Bank of Japan Unanimously Votes to Leave Interest Rates in Negative Territory
- The Bank of Japan left interest rates in negative territory today.
- There was no further tweak to the Yield Curve Control Policy.
- Investor focus now turns to the Bank of Japan press conference.
Bank of Japan Leaves Interest Rates in Negative Territory
On Friday, the Bank of Japan left interest rates at -0.10%. The hold on interest rates came despite recent discussions of a move away from negative rates. Bank of Japan Governor Ueda recently discussed the need for wage growth and consumption to fuel demand-driven inflationary pressures before considering a shift in interest rates.
The hold on interest rates at -0.10% shifted the market focus to the Monetary Policy Statement.
Salient points from the Monetary Policy Statement included,
- The Board unanimously voted in favor of leaving the short-term policy interest rate at -0.10%.
- Unanimously, the Board voted to allow 10-year JGB yields to within a +/- 0.5 percentage point range.
- The Bank will conduct Yield Curve Control (UCC) policy with greater flexibility as before.
- Japan’s economy has recovered moderately, supporting employment and wage growth.
- Private consumption has increased at a moderate pace despite elevated price levels.
- Inflation expectations have shown upward movements again.
- Japan’s economy is likely to continue recovering moderately over the near term.
- The Board expects the annual inflation rate to decelerate over the near term.

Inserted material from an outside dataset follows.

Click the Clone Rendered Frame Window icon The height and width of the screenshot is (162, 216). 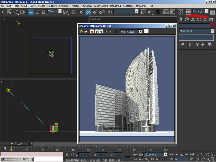point(86,32)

USD/JPY Reaction to the Bank of Japan Decision
Before the Bank of Japan’s monetary policy decision, the USD/JPY fell to a pre-BoJ low of 147.496 before rising to a high of 147.794.
However, in response to the BoJ interest rate decision and Monetary Policy Statement, the USD/JPY fell to a low of 147.955 before rising to a high of 148.105.
At the time of writing, the USD/JPY was up 0.34% to 148.072.
Bank of Japan Press Conference to Garner Investor Interest
There will be more investor interest than usual in the Bank of Japan press conference. After holding rates unchanged, comments relating to a move away from negative rates will influence the USD/JPY pair.
However, the BoJ needs to spell out the conditions under which the Board would vote in favor of a move away from ultra-loose monetary policy. USD/JPY sensitivity to the press conference will hinge on references to a move away from negative interest rates.
The US Session
While the Bank of Japan was the focal point this morning, Fed monetary policy will be a talking point this afternoon. After the better-than-expected US jobless claims, the prelim US service sector PMI for September will garner interest.
Economists forecast the US Services PMI to increase from 50.5 to 50.6 in September.
A pickup in service sector activity would fuel further bets on a November Fed rate hike. The US services sector contributes over 75% to GDP. Higher interest rates would impact labor market stability and wage growth. Softer wage growth would ease consumption and demand-driven inflationary pressures.